LINES and DIALOGUE, MISCELLANEOUS TERMS
Acting Area: Two sit-down positions 6' or more apart.
Action: Pursuit of a specific goal.
Apron: Also known as forestage, that part of the stage which juts out in front of the curtain.
Aside: A line spoken to a character which is not supposed to be heard by others on stage.
Beat: From the beginning to the end of an intention or objective.
Build: Increase volume or tempo to reach a climax.
Concentration: Giving complete attention to something. Key to effective acting.
Cue: Line or piece of business which tells another actor it is time
to speak or act.
Pick up cues - Actors may be given the direction to pick up cues. This means to begin speaking immediately as the cue is finished, and possibly even before.
Dialogue: Lines spoken by the characters in a play, scripted by a playwright. Be true to the script.
Ensemble Acting: The stress is on the group rather than on an individual performance.
Fourth wall: In an interior setting of four wall, the side between the actor and the audience.
Given Circumstances: Unchangeable fact that affects the playing of the scene. Particularly important are religious, political, social, educational, and climactic facts.
Ground Plan: Arrangement of the place of the scene. Includes walls, steps, furniture, doors and so forth. Drawn as if directly overhead.
Motivation: Why a character does what he/she does.
Mugging: A derogatory term for exaggerated facial expressions.
Objective: Pursuit of a specific goal. Must be phrased in terms of action - to _____ him/her. Intention.
Obstacle: Physical or psychological hindrance or obstruction.
Point: Giving special emphasis to a word or business. For instance, the last line of a scene, act or play is usually pointed.
Properties: "Things" or "objects" which are integral to the
Kinds: 1. Hand props - small things held in the hand (coffee cups, pens, etc.)
2. Personal props - Things which are carried by an actor but are specifically used by him (watches, cigarette holders, glasses, etc.)
3. Costume props - Costume accessories (gloves, etc.).
4. Stage props - Items used to dress the stage (books, lamps, etc.)
Prop table - Table placed offstage where properties are placed when not in use.
Proscenium: The wall dividing the stage from the auditorium.
Proscenium Opening: The opening, usually an arch, in the proscenium wall through which the audience can see the stage.
Run-through: An uninterrupted rehearsal of the entire scene, act, or play. This is in contrast to a "working" rehearsal where director or technicians may stop the run to work problems, or a "blocking" rehearsal where director gives movement to actors.
Stealing: Taking the audience's attention when not supposed to have it.
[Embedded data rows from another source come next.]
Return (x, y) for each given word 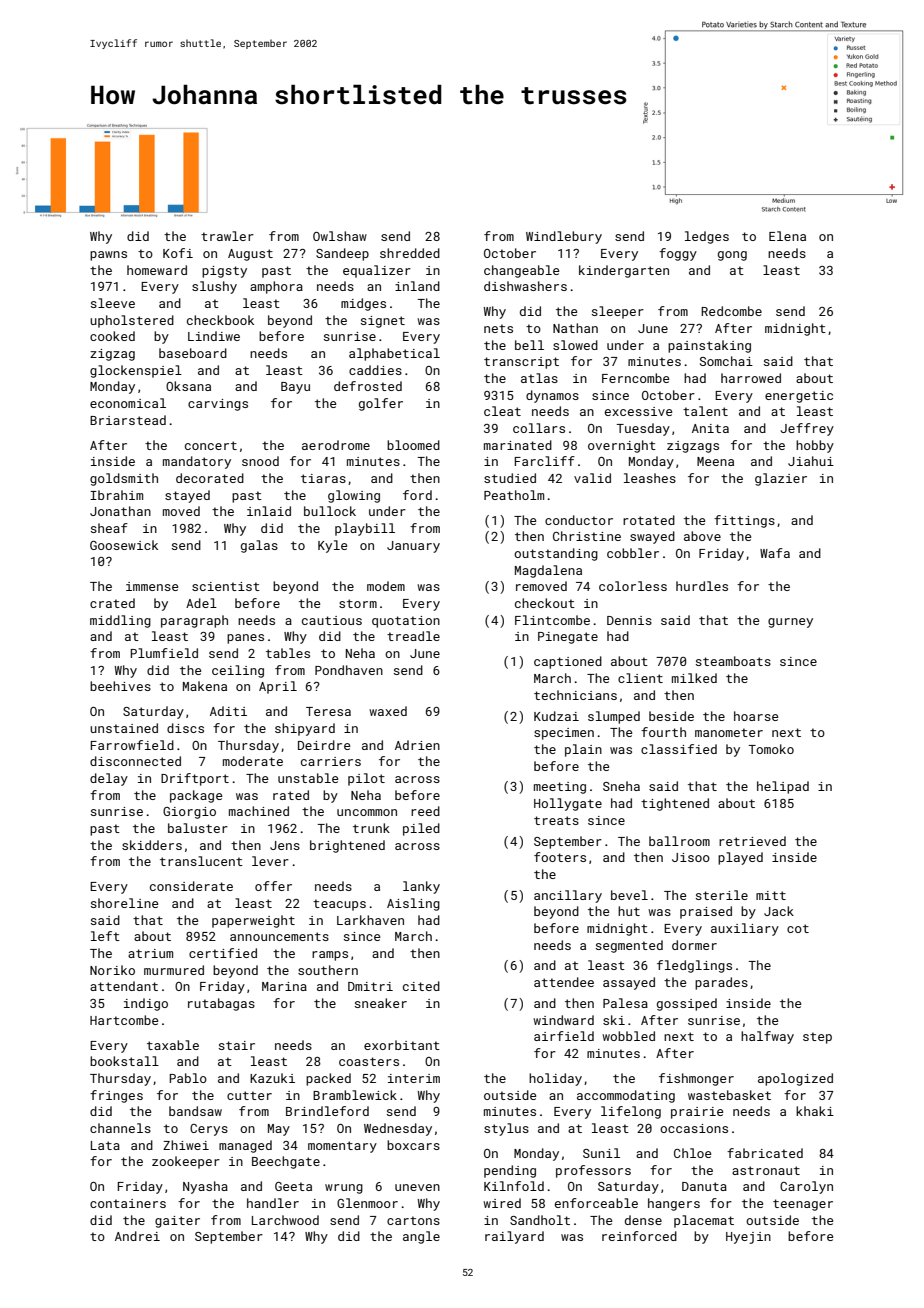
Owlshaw (340, 236)
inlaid (269, 511)
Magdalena (548, 571)
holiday (555, 1079)
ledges (707, 237)
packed (328, 1079)
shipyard (305, 729)
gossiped (687, 1004)
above (702, 536)
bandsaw (195, 1111)
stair (237, 1045)
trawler (227, 236)
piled (421, 829)
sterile (722, 895)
Scene stealers are frowned upon.
Subtext: The text beneath the text. The meaning behind what is being said.
Telescoping: Overlapping speeches. Used to build dramatic tension
Top: To build a line higher than the preceding one.
Movement and parts of the stage
Movement in non-proscenium theatres usually is given in terms of compass or clock. A director will say, "cross to 9:00", or "cross to NE".